[BEGIN Input data]

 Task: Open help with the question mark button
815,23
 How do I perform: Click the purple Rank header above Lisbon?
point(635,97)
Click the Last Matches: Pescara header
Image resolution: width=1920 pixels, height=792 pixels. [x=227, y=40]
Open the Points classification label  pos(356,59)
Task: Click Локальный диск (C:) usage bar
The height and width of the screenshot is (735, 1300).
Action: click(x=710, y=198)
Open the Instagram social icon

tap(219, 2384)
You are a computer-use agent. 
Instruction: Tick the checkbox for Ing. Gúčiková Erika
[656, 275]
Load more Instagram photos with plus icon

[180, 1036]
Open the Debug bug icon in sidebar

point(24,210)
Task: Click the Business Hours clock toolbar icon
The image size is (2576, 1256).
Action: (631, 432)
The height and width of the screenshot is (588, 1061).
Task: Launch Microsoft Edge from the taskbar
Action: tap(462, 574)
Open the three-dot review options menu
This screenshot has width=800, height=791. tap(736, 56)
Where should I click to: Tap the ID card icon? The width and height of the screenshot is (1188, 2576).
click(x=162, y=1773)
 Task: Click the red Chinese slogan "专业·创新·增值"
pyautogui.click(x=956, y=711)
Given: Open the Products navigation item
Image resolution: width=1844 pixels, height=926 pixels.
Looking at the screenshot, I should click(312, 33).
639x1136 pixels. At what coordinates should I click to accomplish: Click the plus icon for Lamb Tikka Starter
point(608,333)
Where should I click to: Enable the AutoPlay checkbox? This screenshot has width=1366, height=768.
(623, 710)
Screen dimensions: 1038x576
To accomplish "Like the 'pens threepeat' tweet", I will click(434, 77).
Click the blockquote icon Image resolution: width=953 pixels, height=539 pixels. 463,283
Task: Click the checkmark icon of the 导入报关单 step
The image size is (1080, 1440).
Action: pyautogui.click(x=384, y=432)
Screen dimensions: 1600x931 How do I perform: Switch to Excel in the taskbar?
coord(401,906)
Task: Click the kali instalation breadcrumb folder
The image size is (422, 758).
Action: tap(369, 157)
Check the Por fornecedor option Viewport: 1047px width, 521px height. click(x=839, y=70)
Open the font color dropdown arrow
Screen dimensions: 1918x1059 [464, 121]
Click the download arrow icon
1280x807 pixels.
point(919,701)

[END Input data]

Problem requirements
Please copy out every entry above, word for word, with nothing changed.

Exercise response
 Task: Open help with the question mark button
815,23
 How do I perform: Click the purple Rank header above Lisbon?
point(635,97)
Click the Last Matches: Pescara header
Image resolution: width=1920 pixels, height=792 pixels. [x=227, y=40]
Open the Points classification label  pos(356,59)
Task: Click Локальный диск (C:) usage bar
The height and width of the screenshot is (735, 1300).
Action: click(x=710, y=198)
Open the Instagram social icon

tap(219, 2384)
You are a computer-use agent. 
Instruction: Tick the checkbox for Ing. Gúčiková Erika
[656, 275]
Load more Instagram photos with plus icon

[180, 1036]
Open the Debug bug icon in sidebar

point(24,210)
Task: Click the Business Hours clock toolbar icon
The image size is (2576, 1256).
Action: (631, 432)
The height and width of the screenshot is (588, 1061).
Task: Launch Microsoft Edge from the taskbar
Action: tap(462, 574)
Open the three-dot review options menu
This screenshot has width=800, height=791. tap(736, 56)
Where should I click to: Tap the ID card icon? The width and height of the screenshot is (1188, 2576).
click(x=162, y=1773)
 Task: Click the red Chinese slogan "专业·创新·增值"
pyautogui.click(x=956, y=711)
Given: Open the Products navigation item
Image resolution: width=1844 pixels, height=926 pixels.
Looking at the screenshot, I should click(312, 33).
639x1136 pixels. At what coordinates should I click to accomplish: Click the plus icon for Lamb Tikka Starter
point(608,333)
Where should I click to: Enable the AutoPlay checkbox? This screenshot has width=1366, height=768.
(623, 710)
Screen dimensions: 1038x576
To accomplish "Like the 'pens threepeat' tweet", I will click(434, 77).
Click the blockquote icon Image resolution: width=953 pixels, height=539 pixels. 463,283
Task: Click the checkmark icon of the 导入报关单 step
The image size is (1080, 1440).
Action: pyautogui.click(x=384, y=432)
Screen dimensions: 1600x931 How do I perform: Switch to Excel in the taskbar?
coord(401,906)
Task: Click the kali instalation breadcrumb folder
The image size is (422, 758).
Action: tap(369, 157)
Check the Por fornecedor option Viewport: 1047px width, 521px height. click(x=839, y=70)
Open the font color dropdown arrow
Screen dimensions: 1918x1059 [464, 121]
Click the download arrow icon
1280x807 pixels.
point(919,701)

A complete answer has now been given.